In this case, a nonsensical address is perfectly fine (I will see it
and know better), and it’s even okay if a valid address is rejected
(I’ll still get the message and be able to figure things out from
the body), but I have to be able to detect syntactically invalid
addresses.
But whoever wrote that spec should be
infested with the fleas of 1000 camels.
He probably already is.
Hal
In any case, many of the syntax put in rfc822 has been obseleted in
rfc2822.
The complexity of RFC822 (year 1982) was because the need to
interoperate with wildly different systems. Consider that the RFC
title was: “STANDARD FOR THE FORMAT OF ARPA INTERNET TEXT
MESSAGES”. As if there was other Internet such that it was needed to
specify which Internet.
Consider the title for RFC2822 (year 2001): “Internet Message Format”
where it was already clear that the ARPA Internet was the winner and
thus can afford to simplify the address syntax.
On Thu, Jan 05, 2006 at 03:27:48AM +0900, Bill K. wrote:
in the clipboard.)
It’s possible that someone might copy and paste something in that format
from a number of other, non-Windows email clients, too – though it’s
more difficult to do so by accident, since generally clients like mutt
won’t drop more stuff into your copy/paste buffer than you actually
highlighted.
The only reason I defended the regex was because you claimed it was
invalid.
I don’t remember that. I dislike complex solutions like this Regex
because they are error prone (as proved by your correction for Tim’s
rfc822.rb), I didn’t claim yours was invalid.

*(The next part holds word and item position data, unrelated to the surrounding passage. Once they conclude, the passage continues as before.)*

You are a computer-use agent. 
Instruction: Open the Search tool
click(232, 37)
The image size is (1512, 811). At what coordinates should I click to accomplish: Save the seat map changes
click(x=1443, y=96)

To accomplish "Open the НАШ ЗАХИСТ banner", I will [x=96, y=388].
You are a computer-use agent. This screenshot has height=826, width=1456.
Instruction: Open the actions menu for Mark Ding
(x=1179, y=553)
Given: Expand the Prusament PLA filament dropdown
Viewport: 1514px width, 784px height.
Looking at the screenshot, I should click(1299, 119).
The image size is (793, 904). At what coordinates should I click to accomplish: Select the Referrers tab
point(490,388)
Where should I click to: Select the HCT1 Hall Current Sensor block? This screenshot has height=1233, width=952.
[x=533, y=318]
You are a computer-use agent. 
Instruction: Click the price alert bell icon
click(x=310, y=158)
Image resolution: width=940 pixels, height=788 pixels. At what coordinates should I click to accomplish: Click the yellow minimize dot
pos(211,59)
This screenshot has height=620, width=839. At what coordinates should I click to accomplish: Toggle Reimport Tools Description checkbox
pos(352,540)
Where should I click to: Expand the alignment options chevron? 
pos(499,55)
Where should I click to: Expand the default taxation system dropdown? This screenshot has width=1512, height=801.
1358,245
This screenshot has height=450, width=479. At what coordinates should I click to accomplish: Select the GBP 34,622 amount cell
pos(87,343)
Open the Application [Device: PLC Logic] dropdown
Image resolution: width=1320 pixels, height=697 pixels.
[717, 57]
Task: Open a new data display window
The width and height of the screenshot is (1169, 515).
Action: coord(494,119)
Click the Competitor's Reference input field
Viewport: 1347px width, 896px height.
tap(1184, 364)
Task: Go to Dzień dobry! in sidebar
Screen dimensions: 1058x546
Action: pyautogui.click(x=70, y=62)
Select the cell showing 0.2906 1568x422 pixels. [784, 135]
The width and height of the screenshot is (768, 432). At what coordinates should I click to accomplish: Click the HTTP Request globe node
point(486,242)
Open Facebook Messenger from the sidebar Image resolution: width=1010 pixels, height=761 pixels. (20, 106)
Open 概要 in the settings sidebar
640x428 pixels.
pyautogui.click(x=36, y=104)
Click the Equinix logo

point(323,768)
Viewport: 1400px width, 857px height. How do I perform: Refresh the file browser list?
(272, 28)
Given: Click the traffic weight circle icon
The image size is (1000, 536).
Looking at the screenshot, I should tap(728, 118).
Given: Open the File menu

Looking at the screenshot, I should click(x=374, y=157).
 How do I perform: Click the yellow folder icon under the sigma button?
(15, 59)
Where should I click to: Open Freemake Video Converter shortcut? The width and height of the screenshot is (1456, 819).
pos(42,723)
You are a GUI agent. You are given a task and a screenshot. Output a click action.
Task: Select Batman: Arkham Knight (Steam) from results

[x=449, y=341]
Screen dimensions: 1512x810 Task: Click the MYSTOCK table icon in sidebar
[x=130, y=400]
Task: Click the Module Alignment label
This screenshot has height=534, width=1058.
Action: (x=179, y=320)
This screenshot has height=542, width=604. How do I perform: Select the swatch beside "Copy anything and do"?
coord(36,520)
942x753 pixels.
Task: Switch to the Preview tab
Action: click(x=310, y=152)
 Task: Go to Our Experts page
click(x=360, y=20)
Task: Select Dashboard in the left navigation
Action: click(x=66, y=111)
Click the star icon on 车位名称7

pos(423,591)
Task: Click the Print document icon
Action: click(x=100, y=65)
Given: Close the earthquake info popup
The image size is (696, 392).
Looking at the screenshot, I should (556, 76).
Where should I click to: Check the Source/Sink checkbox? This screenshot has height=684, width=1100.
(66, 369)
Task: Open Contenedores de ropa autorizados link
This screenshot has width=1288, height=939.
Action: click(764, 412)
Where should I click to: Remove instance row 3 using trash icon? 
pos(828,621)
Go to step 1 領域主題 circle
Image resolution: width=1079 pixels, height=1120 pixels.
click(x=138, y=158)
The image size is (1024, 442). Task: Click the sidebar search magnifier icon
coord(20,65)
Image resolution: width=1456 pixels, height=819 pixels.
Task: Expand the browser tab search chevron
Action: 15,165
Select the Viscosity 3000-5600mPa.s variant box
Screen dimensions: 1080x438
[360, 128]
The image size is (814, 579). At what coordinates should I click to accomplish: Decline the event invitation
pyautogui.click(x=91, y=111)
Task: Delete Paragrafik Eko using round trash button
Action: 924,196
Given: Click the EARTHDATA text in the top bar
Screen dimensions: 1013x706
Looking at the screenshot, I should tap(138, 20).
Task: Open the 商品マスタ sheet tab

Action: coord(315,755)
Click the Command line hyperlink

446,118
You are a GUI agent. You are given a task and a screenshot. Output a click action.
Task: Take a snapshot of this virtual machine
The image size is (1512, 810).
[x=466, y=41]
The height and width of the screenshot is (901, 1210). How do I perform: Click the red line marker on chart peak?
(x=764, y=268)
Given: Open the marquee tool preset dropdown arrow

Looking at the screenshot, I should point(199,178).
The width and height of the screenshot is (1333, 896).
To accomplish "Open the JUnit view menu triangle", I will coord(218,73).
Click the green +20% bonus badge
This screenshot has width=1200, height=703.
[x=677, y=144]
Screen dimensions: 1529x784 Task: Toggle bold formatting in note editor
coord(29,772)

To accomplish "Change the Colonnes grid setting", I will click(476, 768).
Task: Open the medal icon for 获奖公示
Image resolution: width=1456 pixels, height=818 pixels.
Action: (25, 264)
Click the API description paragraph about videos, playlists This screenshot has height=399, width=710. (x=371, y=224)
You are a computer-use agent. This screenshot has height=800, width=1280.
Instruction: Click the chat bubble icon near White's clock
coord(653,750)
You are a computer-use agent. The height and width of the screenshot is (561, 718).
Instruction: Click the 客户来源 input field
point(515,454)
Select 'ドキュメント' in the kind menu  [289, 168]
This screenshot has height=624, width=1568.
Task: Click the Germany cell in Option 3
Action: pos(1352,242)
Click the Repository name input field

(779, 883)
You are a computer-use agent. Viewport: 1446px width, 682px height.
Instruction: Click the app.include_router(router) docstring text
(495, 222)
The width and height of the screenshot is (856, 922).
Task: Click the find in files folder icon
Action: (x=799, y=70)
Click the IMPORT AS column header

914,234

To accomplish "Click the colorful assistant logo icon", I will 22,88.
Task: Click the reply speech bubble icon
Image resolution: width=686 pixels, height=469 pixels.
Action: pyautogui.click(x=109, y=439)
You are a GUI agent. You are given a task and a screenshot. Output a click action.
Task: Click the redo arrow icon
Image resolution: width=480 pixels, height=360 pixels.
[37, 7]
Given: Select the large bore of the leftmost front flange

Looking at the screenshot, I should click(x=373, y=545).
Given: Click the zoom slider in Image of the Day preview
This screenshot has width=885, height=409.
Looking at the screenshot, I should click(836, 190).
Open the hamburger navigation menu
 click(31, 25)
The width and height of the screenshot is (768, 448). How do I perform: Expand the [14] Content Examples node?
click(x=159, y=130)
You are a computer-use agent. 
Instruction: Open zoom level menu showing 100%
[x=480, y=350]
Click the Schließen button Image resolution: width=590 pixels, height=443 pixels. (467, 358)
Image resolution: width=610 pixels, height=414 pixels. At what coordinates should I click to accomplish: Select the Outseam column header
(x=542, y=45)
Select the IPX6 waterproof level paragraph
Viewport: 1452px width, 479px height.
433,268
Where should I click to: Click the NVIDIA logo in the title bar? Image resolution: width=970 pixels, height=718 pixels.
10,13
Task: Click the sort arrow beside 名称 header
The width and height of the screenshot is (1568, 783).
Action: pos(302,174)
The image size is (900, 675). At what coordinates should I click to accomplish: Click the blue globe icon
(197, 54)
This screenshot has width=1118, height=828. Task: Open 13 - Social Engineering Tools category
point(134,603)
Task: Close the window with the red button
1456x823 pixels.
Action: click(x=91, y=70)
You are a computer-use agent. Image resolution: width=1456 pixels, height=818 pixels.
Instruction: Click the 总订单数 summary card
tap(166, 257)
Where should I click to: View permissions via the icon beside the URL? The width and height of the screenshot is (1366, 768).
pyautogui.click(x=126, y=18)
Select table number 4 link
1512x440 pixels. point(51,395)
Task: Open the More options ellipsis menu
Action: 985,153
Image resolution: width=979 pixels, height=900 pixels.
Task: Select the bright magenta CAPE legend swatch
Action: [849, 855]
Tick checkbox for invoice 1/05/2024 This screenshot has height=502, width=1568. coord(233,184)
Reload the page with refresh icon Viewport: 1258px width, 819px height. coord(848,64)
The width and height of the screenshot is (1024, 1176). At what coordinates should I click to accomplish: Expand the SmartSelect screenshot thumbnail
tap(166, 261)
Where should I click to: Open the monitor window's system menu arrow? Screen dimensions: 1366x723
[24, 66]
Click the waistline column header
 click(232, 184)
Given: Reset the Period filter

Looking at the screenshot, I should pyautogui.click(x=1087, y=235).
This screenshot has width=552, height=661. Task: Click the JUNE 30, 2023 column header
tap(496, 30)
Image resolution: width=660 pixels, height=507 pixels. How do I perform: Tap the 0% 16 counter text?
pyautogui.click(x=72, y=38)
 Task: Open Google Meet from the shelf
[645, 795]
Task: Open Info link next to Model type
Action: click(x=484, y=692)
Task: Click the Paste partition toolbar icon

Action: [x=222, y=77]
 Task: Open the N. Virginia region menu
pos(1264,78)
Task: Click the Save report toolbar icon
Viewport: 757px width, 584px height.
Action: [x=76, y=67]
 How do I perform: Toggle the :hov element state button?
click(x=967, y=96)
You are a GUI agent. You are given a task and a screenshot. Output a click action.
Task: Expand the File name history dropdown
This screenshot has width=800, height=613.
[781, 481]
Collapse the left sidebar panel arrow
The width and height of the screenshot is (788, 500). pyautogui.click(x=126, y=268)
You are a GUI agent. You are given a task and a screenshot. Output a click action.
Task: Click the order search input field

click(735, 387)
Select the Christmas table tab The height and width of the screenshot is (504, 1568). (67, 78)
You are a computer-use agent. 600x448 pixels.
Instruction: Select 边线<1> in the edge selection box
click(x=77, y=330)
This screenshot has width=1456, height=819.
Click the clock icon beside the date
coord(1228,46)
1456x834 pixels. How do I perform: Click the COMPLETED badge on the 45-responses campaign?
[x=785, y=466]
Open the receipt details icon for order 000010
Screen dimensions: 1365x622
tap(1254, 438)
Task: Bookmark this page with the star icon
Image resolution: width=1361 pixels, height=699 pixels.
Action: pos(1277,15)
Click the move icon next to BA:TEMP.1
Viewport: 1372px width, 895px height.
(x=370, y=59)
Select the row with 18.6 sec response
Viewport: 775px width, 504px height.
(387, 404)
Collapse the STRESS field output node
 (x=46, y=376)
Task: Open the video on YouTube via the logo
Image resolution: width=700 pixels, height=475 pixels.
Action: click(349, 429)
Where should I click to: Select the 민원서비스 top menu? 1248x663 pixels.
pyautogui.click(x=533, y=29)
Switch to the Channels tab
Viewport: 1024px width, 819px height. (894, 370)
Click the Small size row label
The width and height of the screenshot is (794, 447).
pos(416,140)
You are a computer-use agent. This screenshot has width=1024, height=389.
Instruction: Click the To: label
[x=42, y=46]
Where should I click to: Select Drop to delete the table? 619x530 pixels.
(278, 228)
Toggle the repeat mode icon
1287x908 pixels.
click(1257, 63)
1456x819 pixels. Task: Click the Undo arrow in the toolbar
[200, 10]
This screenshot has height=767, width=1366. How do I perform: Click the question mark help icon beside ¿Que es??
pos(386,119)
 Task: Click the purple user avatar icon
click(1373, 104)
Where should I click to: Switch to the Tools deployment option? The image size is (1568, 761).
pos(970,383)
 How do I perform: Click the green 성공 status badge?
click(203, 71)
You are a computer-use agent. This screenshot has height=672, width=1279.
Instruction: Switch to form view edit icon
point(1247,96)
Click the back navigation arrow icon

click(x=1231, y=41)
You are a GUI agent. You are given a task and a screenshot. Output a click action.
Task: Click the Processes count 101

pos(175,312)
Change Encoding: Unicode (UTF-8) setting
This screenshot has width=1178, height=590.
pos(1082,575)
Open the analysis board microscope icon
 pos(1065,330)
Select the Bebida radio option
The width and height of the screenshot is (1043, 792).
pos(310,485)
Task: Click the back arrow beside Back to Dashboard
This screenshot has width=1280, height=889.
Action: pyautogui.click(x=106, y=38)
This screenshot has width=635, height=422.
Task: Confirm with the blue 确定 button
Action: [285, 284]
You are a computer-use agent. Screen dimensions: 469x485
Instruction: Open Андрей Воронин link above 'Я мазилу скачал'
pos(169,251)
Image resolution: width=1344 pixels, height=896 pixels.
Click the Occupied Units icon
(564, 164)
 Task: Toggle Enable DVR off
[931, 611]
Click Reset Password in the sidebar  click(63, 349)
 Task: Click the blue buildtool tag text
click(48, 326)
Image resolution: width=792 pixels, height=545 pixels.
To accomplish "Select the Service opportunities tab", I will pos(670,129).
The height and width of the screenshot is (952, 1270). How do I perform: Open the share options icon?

If you’re original argument had been that the regex was
unnecessary, I’d probably have agreed with you. Validating email
addresses by form is pointless. If someone doesn’t want to give you
their address, they won’t. Requiring them to input a valid fake
address instead of an invalid fake address doesn’t improve your data
at all. The only reason I can see that being necessary is to prevent
malformed addresses from breaking your application in some way. But if
that’s a problem, fix the application, not the email address.
Personally, right or wrong, to catch that I just reject
email addresses with a “<” or “>” in them. I’ll admit I
don’t really care if some spec says it’s possible to legally
form email addresses with those characters. That may make
me a bad person.
It doesn’t make you a bad person but it certainly makes
your application less interoperable than it might be.